======== Records shown ========

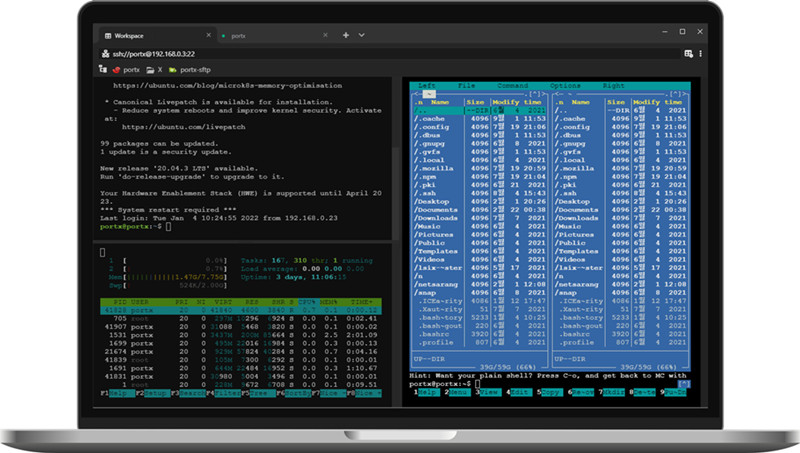Close the Workspace tab
Screen dimensions: 800x453
(207, 34)
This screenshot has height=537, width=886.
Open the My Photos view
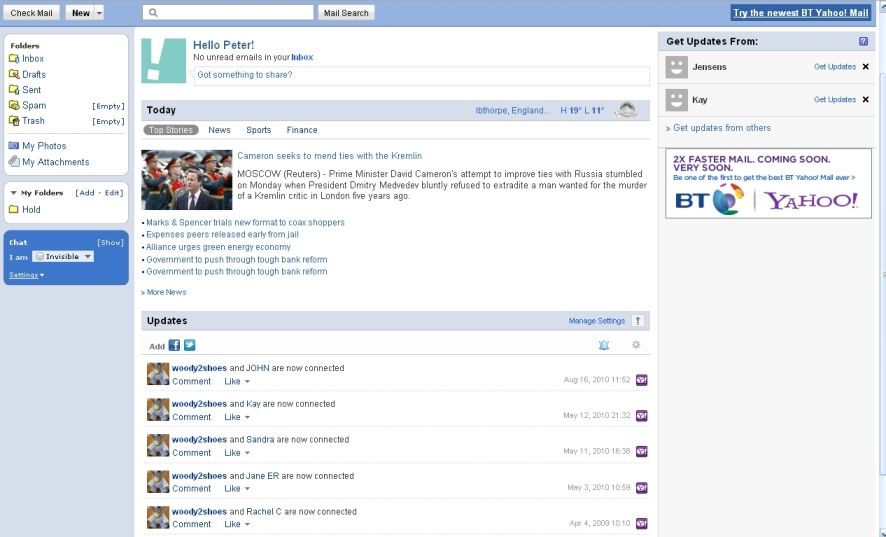tap(44, 146)
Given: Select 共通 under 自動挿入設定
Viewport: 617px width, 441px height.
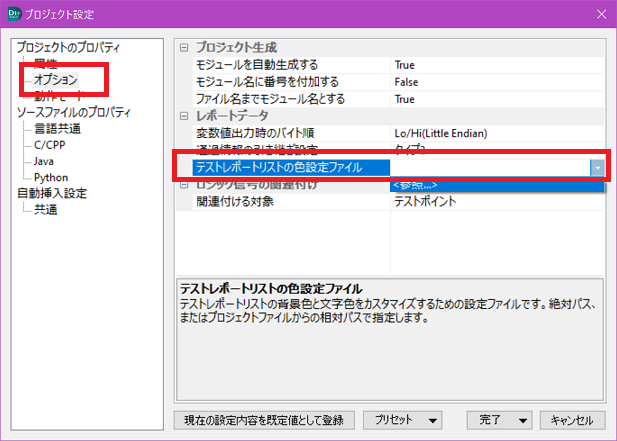Looking at the screenshot, I should coord(46,209).
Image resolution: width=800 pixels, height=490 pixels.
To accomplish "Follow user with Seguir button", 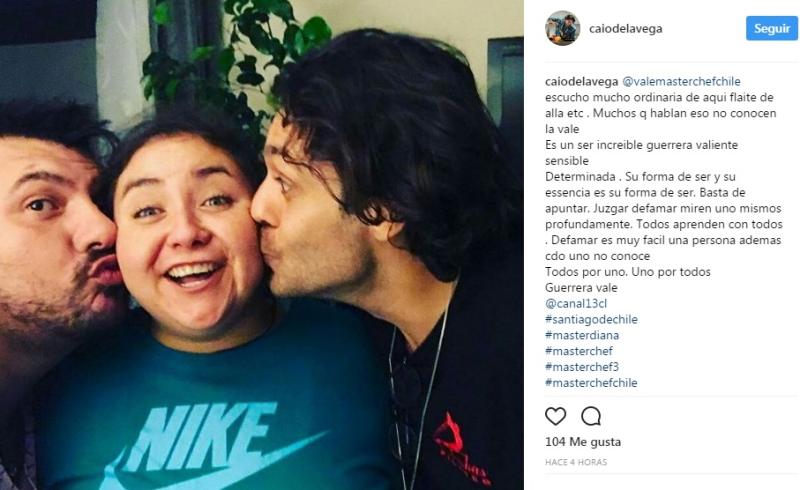I will point(771,28).
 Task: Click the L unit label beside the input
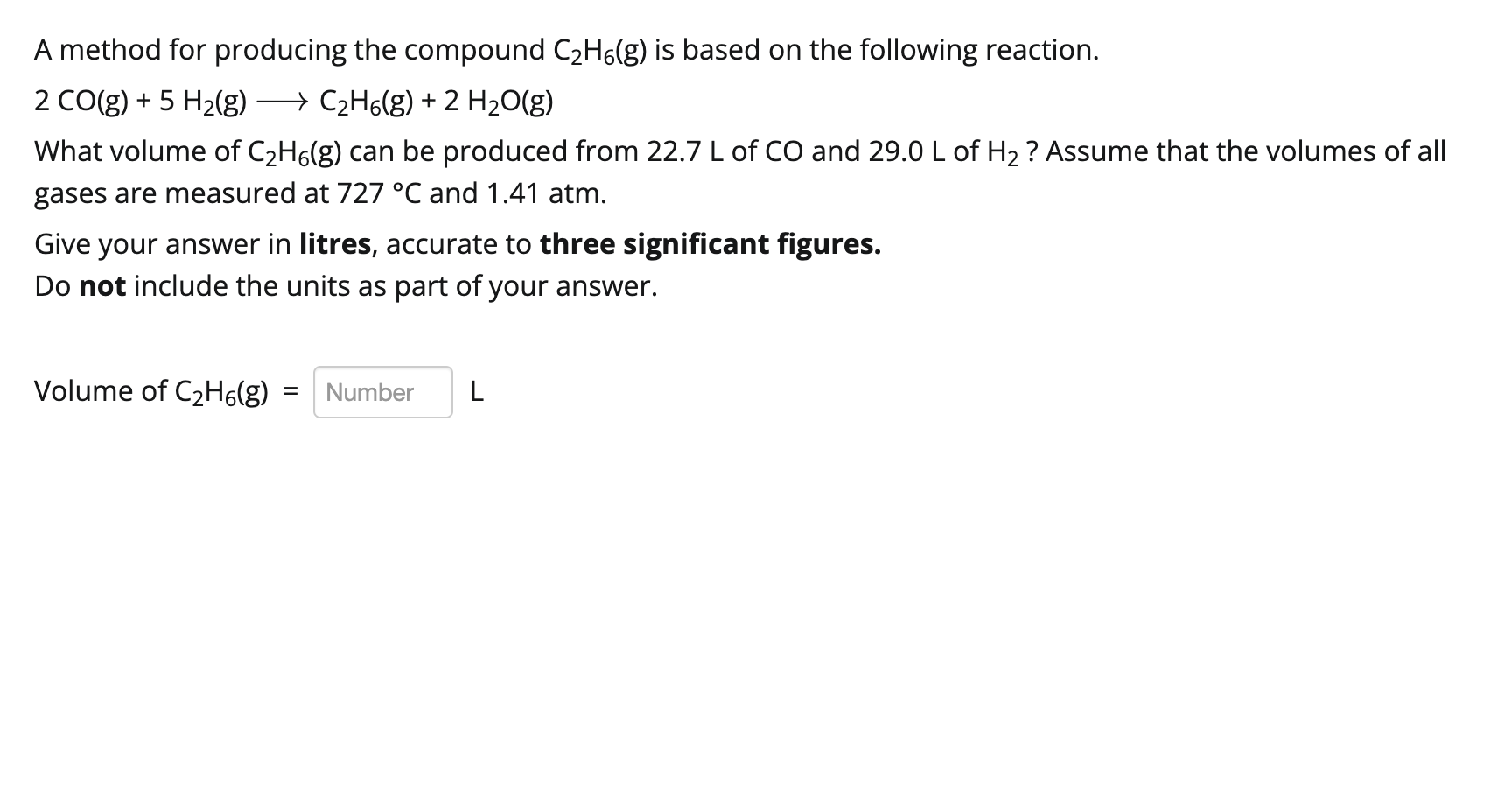point(477,392)
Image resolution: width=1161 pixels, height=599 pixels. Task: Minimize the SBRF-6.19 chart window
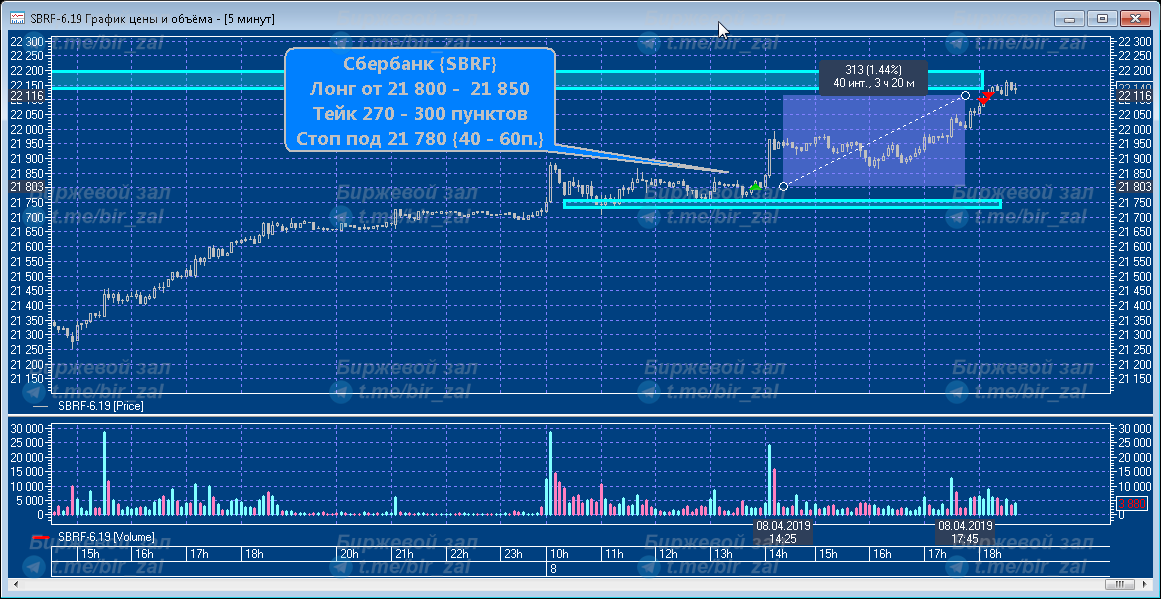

========

Work required: Copy each line above holding "pixels".

Answer to this exercise:
Image resolution: width=800 pixels, height=490 pixels.
Image resolution: width=1161 pixels, height=599 pixels. Task: Minimize the SBRF-6.19 chart window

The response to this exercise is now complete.